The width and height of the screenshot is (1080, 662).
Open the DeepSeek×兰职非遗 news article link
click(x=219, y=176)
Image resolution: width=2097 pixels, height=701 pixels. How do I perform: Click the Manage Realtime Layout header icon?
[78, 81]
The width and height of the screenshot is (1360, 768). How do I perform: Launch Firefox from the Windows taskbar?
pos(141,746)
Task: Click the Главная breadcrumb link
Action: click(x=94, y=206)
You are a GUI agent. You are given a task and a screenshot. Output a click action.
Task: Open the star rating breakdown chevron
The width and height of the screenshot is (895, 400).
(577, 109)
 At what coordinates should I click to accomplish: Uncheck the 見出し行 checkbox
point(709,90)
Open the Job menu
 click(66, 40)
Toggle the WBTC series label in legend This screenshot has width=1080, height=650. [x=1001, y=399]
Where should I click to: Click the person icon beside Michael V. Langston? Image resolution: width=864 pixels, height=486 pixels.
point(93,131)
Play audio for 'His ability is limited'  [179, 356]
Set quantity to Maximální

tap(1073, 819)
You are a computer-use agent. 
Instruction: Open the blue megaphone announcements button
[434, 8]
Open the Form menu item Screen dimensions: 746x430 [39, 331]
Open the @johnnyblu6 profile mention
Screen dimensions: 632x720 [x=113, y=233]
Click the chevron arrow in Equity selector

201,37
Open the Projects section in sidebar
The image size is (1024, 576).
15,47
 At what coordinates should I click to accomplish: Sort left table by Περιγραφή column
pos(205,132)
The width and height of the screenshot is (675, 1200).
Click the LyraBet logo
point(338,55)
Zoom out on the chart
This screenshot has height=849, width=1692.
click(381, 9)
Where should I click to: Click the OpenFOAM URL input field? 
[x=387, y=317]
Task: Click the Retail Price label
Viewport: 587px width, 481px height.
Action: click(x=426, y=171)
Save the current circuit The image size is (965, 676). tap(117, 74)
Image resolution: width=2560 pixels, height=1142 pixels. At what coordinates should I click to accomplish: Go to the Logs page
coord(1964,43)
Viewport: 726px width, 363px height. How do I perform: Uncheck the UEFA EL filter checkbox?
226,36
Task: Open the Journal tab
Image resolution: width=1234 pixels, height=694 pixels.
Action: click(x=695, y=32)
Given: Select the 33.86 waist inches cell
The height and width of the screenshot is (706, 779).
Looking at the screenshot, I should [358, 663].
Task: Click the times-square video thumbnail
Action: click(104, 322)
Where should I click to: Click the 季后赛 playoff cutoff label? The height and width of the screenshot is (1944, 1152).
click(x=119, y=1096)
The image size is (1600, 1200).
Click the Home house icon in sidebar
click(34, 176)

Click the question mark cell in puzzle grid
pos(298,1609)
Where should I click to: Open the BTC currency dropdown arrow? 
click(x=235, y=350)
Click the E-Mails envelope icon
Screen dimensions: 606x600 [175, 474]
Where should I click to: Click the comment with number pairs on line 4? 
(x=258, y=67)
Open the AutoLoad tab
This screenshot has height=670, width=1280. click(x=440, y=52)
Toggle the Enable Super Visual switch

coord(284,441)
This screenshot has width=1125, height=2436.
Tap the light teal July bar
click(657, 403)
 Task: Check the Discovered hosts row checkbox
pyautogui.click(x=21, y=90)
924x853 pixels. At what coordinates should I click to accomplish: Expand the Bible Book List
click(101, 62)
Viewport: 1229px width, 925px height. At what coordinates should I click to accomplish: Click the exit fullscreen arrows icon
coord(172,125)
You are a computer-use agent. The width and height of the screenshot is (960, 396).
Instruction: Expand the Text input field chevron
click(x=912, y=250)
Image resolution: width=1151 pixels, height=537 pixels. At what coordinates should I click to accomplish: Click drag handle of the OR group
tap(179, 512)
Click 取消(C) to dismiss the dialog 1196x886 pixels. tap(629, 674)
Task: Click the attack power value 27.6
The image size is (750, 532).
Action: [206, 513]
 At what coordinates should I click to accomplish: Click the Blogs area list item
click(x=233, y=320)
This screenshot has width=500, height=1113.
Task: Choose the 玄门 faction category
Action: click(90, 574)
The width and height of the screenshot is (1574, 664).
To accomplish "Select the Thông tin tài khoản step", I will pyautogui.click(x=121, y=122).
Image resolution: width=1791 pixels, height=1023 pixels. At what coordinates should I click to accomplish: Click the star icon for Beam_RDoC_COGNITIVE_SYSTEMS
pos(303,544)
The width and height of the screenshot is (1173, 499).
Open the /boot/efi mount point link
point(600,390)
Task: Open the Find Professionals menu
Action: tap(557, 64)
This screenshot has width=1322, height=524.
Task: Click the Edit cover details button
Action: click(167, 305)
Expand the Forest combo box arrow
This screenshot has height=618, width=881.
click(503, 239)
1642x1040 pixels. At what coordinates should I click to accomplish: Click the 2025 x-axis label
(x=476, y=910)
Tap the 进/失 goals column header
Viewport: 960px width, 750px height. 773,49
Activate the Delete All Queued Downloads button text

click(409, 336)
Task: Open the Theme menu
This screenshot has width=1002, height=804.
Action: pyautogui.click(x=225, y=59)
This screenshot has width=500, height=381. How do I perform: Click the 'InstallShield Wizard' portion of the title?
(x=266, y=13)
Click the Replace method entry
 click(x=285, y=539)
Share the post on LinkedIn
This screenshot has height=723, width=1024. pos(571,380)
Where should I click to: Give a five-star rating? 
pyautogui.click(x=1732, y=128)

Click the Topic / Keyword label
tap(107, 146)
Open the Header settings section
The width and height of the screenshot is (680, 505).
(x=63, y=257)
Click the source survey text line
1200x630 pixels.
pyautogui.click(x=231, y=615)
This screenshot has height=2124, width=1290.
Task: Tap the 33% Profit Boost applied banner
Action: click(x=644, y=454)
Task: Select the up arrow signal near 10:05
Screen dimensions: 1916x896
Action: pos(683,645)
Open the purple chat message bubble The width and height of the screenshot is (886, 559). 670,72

__________

[Work task]
Copy only this part of the entries above: the line with "Open the @johnnyblu6 profile mention", the line with "Save the current", and the lines between, all exactly as written.

[Result below]
Open the @johnnyblu6 profile mention
Screen dimensions: 632x720 [x=113, y=233]
Click the chevron arrow in Equity selector

201,37
Open the Projects section in sidebar
The image size is (1024, 576).
15,47
 At what coordinates should I click to accomplish: Sort left table by Περιγραφή column
pos(205,132)
The width and height of the screenshot is (675, 1200).
Click the LyraBet logo
point(338,55)
Zoom out on the chart
This screenshot has height=849, width=1692.
click(381, 9)
Where should I click to: Click the OpenFOAM URL input field? 
[x=387, y=317]
Task: Click the Retail Price label
Viewport: 587px width, 481px height.
Action: click(x=426, y=171)
Save the current circuit The image size is (965, 676). tap(117, 74)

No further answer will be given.